Every Wednesday at any Roco Mama’s near you, students are signing waivers, sweating through ten burning wings and calling it a good time. But this is not really about the food. 

Every Wednesday, something unusual happens at Roco Mama’s branches across the country. Students pull up in groups, sign a legal waiver and willingly eat ten of the hottest wings on the menu in under 10 minutes for a chance to win a cap and a free meal worth R200. Most of them lose. Almost none of them regret it. 

The challenge has quietly become a student ritual, Witsies are showing up in numbers. Waiter Jimmy Khumalo stated that “Yona iWits iya si supporta” which translates to Wits really supports us. 

The rules are simple. Ten hot wings, a side of fries and a 500ml sprite. Finish everything in ten minutes and the meal is on the house. Tap out and you are R200 lighter. Before any of that, you sign a waiver. Rosebank branch manager Giovanni Bernicchi is straightforward about why “We won’t be liable for anything that happens to the person, that is why we have a contract in place, which remains valid for up to one year” he stated.  

What draws students in? Bernicchi says it is a combination. “Students are coming for both the content and the experience. Because it only happens once a year, they want see how it is and experience something that is hot” he added. 

But spend any time watching a table attempt the challenge, and one thing becomes immediately clear. Nobody is doing this alone, even when they came alone. Strangers lean across tables offering advice. Friends count down together. Someone who already tapped out becomes the loudest cheerleader for the person still going. 

There is a camaraderie that heat seems to manufacture, there is a shared suffering in it that makes strangers feel closer, more quickly than most situations would. On the Wednesday I visited, three separate groups of student friends were there to take on the challenge. Though different in race and background, they had the same energy. The restaurant for those few minutes felt less like a dining space, and more like a locker room before a big sports game. 

A group of friends bow their heads and join hands in prayer over plates of spicy hot wings and fries at RocoMamas. Photo: Rearabilwe Tsebela

This sense of solidarity may also explain a quieter phenomenon at these tables: the placebo effect. In this context, the placebo effect refers to the way a person’s belief that they can get through the heat, reinforced by the encouragement of those around them, makes the experience more bearable that it would be alone. The pain does not disappear, but the brain works with the body rather than against it. When a stranger tells you, “you have got this” and your friends suffering right alongside you, community becomes the painkiller. 

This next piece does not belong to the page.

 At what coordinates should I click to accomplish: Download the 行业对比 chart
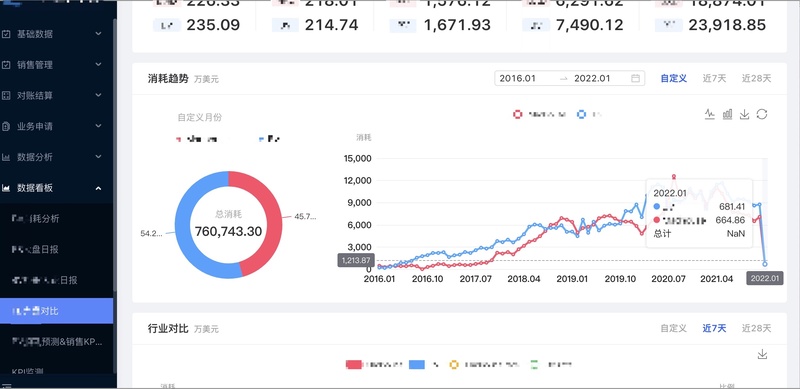762,354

Oratilwe Mabizela, who completed the challenge, speaks to exactly this. “I love challenging myself and I hate quitting’’, he said. Mabizela grew up eating spicy food and wanted to test his limits and set out to become the first person to complete the challenge at the Loftus Park branch. On whether he would do it again? He replied “Oh no! The challenge itself is not that bad, the aftermath is, when the food has to go out”, he said. 

Tshidi Thabethe did not complete the challenge however does not frame it as a loss. “I paid for the experience more than the food. It was fun, intense and definitely something different”, she said. Thabethe came after seeing the buzz online, curious to find out if the challenge lived up to the hype. It did. Her TikTok video of the attempt has since reached 1.1 million views turning one Wednesday into viral content long after the heat has worn off. 

Students are willing to risk R200 not for the food and not just for the content but for a story they get to tell together. Win or lose, they walk away with something no meal alone could offer: the memory of having gone through something hard, with other people and coming out the other side laughing. 

The edge Witsies try and conquer is not always academic. Sometimes it is sitting across the table from a friend suffering through the same fire and realising you are not alone. Ten wings. 10 minutes. Community. 

The challenge is available every Wednesday at Roco Mama’s, so wherever you are in the city, there is a table and a waiver waiting to be signed.